What you will do
Set out every line of the records below as a numbered list, leaving out blank lines.

======

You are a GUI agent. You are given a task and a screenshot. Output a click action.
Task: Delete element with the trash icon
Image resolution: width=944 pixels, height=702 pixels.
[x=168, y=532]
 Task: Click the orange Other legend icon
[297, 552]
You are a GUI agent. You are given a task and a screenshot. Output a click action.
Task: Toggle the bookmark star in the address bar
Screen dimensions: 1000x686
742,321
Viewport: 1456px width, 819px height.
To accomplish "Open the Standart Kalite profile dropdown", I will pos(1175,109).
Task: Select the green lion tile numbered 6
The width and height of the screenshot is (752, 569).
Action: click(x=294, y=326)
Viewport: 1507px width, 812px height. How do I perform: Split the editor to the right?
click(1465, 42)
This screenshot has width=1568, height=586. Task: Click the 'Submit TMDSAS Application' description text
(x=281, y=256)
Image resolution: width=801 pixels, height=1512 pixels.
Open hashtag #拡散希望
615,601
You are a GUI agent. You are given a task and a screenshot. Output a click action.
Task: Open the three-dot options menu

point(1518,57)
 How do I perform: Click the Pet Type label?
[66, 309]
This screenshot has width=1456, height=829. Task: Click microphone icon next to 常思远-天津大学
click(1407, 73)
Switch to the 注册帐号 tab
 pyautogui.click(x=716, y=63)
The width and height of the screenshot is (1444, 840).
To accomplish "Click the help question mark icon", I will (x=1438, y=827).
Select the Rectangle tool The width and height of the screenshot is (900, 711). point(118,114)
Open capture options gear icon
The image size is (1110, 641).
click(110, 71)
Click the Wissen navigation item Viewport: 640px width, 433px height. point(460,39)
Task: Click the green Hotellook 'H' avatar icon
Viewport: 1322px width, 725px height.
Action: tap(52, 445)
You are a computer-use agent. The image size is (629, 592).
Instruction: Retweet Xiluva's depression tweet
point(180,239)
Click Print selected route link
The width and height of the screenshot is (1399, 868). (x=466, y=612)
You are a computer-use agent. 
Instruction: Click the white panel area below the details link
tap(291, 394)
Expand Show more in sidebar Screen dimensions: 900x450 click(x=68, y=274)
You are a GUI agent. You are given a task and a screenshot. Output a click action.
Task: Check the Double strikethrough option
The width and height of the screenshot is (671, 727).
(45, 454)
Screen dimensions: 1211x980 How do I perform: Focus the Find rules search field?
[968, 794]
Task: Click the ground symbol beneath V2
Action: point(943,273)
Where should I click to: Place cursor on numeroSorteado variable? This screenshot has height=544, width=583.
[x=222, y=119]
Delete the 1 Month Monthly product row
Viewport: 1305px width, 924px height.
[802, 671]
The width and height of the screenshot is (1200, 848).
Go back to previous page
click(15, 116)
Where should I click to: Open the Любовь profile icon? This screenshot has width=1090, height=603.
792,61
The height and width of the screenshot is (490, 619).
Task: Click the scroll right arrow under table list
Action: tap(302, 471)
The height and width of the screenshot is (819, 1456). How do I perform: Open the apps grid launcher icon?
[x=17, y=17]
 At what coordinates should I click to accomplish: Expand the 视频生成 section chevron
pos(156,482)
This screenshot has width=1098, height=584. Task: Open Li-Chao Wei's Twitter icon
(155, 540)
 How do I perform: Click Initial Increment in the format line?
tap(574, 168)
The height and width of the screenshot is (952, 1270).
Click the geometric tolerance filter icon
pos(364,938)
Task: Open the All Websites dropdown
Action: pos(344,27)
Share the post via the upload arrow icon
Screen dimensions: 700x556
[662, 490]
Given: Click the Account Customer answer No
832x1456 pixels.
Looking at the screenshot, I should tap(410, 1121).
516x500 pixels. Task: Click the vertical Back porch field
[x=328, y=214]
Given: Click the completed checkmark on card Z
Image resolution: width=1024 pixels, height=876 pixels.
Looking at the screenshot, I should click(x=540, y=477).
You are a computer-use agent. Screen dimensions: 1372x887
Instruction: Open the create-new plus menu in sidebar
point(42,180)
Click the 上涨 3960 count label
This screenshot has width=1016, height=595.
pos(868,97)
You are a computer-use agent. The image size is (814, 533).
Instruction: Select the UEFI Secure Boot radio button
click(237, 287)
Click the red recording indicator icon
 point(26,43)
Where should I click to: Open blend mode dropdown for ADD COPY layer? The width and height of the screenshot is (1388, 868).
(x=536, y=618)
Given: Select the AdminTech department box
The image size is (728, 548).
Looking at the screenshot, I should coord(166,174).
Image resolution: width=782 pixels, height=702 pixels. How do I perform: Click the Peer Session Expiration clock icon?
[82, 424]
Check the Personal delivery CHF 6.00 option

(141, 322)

======

Final answer
1. You are a GUI agent. You are given a task and a screenshot. Output a click action.
2. Task: Delete element with the trash icon
3. Image resolution: width=944 pixels, height=702 pixels.
4. [x=168, y=532]
5.  Task: Click the orange Other legend icon
6. [297, 552]
7. You are a GUI agent. You are given a task and a screenshot. Output a click action.
8. Task: Toggle the bookmark star in the address bar
9. Screen dimensions: 1000x686
10. 742,321
11. Viewport: 1456px width, 819px height.
12. To accomplish "Open the Standart Kalite profile dropdown", I will pos(1175,109).
13. Task: Select the green lion tile numbered 6
14. The width and height of the screenshot is (752, 569).
15. Action: click(x=294, y=326)
16. Viewport: 1507px width, 812px height. How do I perform: Split the editor to the right?
17. click(1465, 42)
18. This screenshot has width=1568, height=586. Task: Click the 'Submit TMDSAS Application' description text
19. (x=281, y=256)
20. Image resolution: width=801 pixels, height=1512 pixels.
21. Open hashtag #拡散希望
22. 615,601
23. You are a GUI agent. You are given a task and a screenshot. Output a click action.
24. Task: Open the three-dot options menu
25. point(1518,57)
26.  How do I perform: Click the Pet Type label?
27. [66, 309]
28. This screenshot has width=1456, height=829. Task: Click microphone icon next to 常思远-天津大学
29. click(1407, 73)
30. Switch to the 注册帐号 tab
31.  pyautogui.click(x=716, y=63)
32. The width and height of the screenshot is (1444, 840).
33. To accomplish "Click the help question mark icon", I will (x=1438, y=827).
34. Select the Rectangle tool The width and height of the screenshot is (900, 711). point(118,114)
35. Open capture options gear icon
36. The image size is (1110, 641).
37. click(110, 71)
38. Click the Wissen navigation item Viewport: 640px width, 433px height. point(460,39)
39. Task: Click the green Hotellook 'H' avatar icon
40. Viewport: 1322px width, 725px height.
41. Action: tap(52, 445)
42. You are a computer-use agent. The image size is (629, 592).
43. Instruction: Retweet Xiluva's depression tweet
44. point(180,239)
45. Click Print selected route link
46. The width and height of the screenshot is (1399, 868). (x=466, y=612)
47. You are a computer-use agent. 
48. Instruction: Click the white panel area below the details link
49. tap(291, 394)
50. Expand Show more in sidebar Screen dimensions: 900x450 click(x=68, y=274)
51. You are a GUI agent. You are given a task and a screenshot. Output a click action.
52. Task: Check the Double strikethrough option
53. The width and height of the screenshot is (671, 727).
54. (45, 454)
55. Screen dimensions: 1211x980 How do I perform: Focus the Find rules search field?
56. [968, 794]
57. Task: Click the ground symbol beneath V2
58. Action: point(943,273)
59. Where should I click to: Place cursor on numeroSorteado variable? This screenshot has height=544, width=583.
60. [x=222, y=119]
61. Delete the 1 Month Monthly product row
62. Viewport: 1305px width, 924px height.
63. [802, 671]
64. The width and height of the screenshot is (1200, 848).
65. Go back to previous page
66. click(15, 116)
67. Where should I click to: Open the Любовь profile icon? This screenshot has width=1090, height=603.
68. 792,61
69. The height and width of the screenshot is (490, 619).
70. Task: Click the scroll right arrow under table list
71. Action: tap(302, 471)
72. The height and width of the screenshot is (819, 1456). How do I perform: Open the apps grid launcher icon?
73. [x=17, y=17]
74.  At what coordinates should I click to accomplish: Expand the 视频生成 section chevron
75. pos(156,482)
76. This screenshot has width=1098, height=584. Task: Open Li-Chao Wei's Twitter icon
77. (155, 540)
78.  How do I perform: Click Initial Increment in the format line?
79. tap(574, 168)
80. The height and width of the screenshot is (952, 1270).
81. Click the geometric tolerance filter icon
82. pos(364,938)
83. Task: Open the All Websites dropdown
84. Action: pos(344,27)
85. Share the post via the upload arrow icon
86. Screen dimensions: 700x556
87. [662, 490]
88. Given: Click the Account Customer answer No
89. 832x1456 pixels.
90. Looking at the screenshot, I should tap(410, 1121).
91. 516x500 pixels. Task: Click the vertical Back porch field
92. [x=328, y=214]
93. Given: Click the completed checkmark on card Z
94. Image resolution: width=1024 pixels, height=876 pixels.
95. Looking at the screenshot, I should click(x=540, y=477).
96. You are a computer-use agent. Screen dimensions: 1372x887
97. Instruction: Open the create-new plus menu in sidebar
98. point(42,180)
99. Click the 上涨 3960 count label
100. This screenshot has width=1016, height=595.
101. pos(868,97)
102. You are a computer-use agent. The image size is (814, 533).
103. Instruction: Select the UEFI Secure Boot radio button
104. click(237, 287)
105. Click the red recording indicator icon
106.  point(26,43)
107. Where should I click to: Open blend mode dropdown for ADD COPY layer? The width and height of the screenshot is (1388, 868).
108. (x=536, y=618)
109. Given: Select the AdminTech department box
110. The image size is (728, 548).
111. Looking at the screenshot, I should coord(166,174).
112. Image resolution: width=782 pixels, height=702 pixels. How do I perform: Click the Peer Session Expiration clock icon?
113. [82, 424]
114. Check the Personal delivery CHF 6.00 option
115. (141, 322)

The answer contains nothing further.